# Coding for CPT 97140 & CPT 97035



## neha.bhatnagar

Hi Friends,

Can anyone help with this ? 

Our Internal medicine provider perfomed CPT 97140 & CPT 97035 at office for Medicare patient. 
Medicare denied two procdures as modifier is required.
We have submitted claim with adding 59 modifier. But again claim got denied stating Invalid Procedure & Modifier combination.

What we suppose to do in this case ? 
Is there any other modifier available ?
or
Is there any other CPT code that should in place of CPT 97140 & CPT 97035.

Thanks.
Neha Bhatnagar, CPC, CPC-H.


----------



## djuhl1

*Call*

There is no bundling issue with these two codes, I would just call Medicare and ask what they want.  Sorry if it wasn't much help, but I would like to know what they have to say if you do call. 
Diana.
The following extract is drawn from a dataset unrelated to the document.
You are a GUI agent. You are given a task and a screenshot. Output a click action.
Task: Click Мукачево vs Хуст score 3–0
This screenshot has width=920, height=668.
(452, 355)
CPC


----------



## Lisa Bledsoe

_Perhaps_ they are looking for modifier KX since these are PT services...?


----------



## nidhim

*Careful while listing modifier KX*

Careful while listing modifier KX......

Nidhi M


----------



## Lisa Bledsoe

I agree...it was just a thought.


----------



## marvelh

Both 97140 and 97035 are considered "Always therapy" codes by Medicare and require one of the modifiers indicating that the service was provided under a therapy plan of care regardless of who provided the service.  For physical therapy, the modifier if -GP.

Here is the link to the Medicare transmittal with the information: http://www.cms.hhs.gov/manuals/downloads/clm104c05.pdf  with this information starting on page 29


----------